-- Exercise data --

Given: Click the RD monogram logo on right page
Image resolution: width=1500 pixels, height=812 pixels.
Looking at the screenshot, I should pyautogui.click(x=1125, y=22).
* * *
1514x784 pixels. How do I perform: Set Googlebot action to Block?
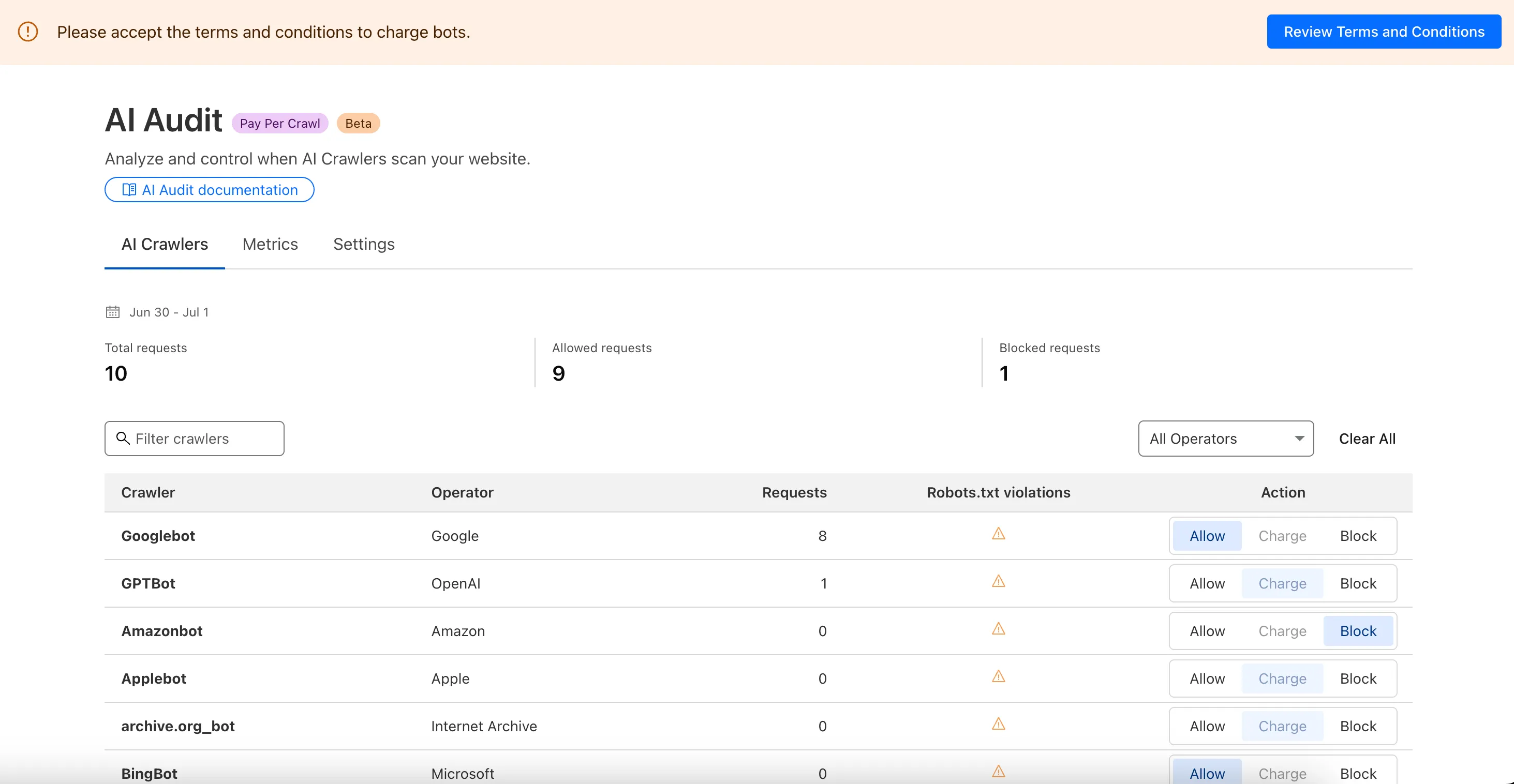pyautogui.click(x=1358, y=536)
--
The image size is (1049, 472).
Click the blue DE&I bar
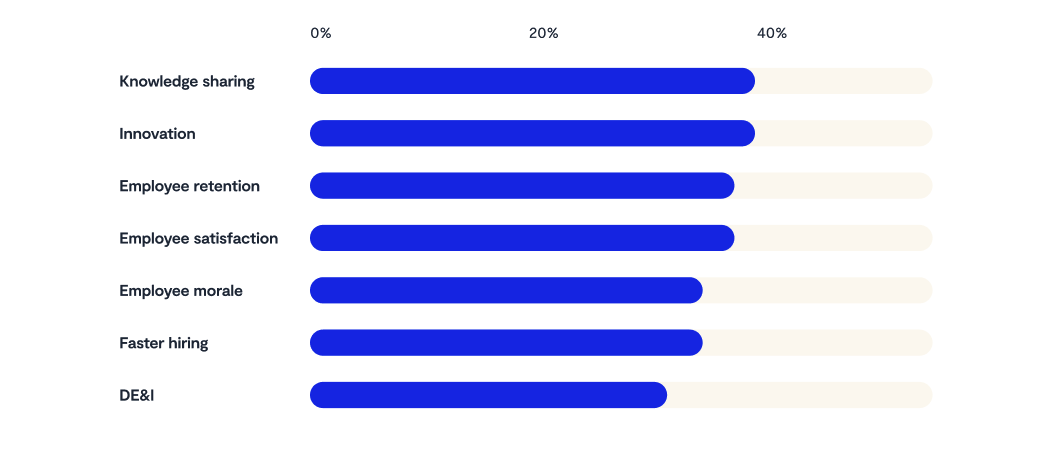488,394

-- Exercise brief --
Give the entries starting at the line that contains "1514x784 pixels. How" and ending at the line that contains "pyautogui.click(x=1358, y=536)" as a two-column CSV with the headers text and answer. Use one row per entry, put each value in its own quoted field with line breaks turned into spaces, and leave the pictures out.

-- Written reply --
text,answer
"1514x784 pixels. How do I perform: Set Googlebot action to Block?","pyautogui.click(x=1358, y=536)"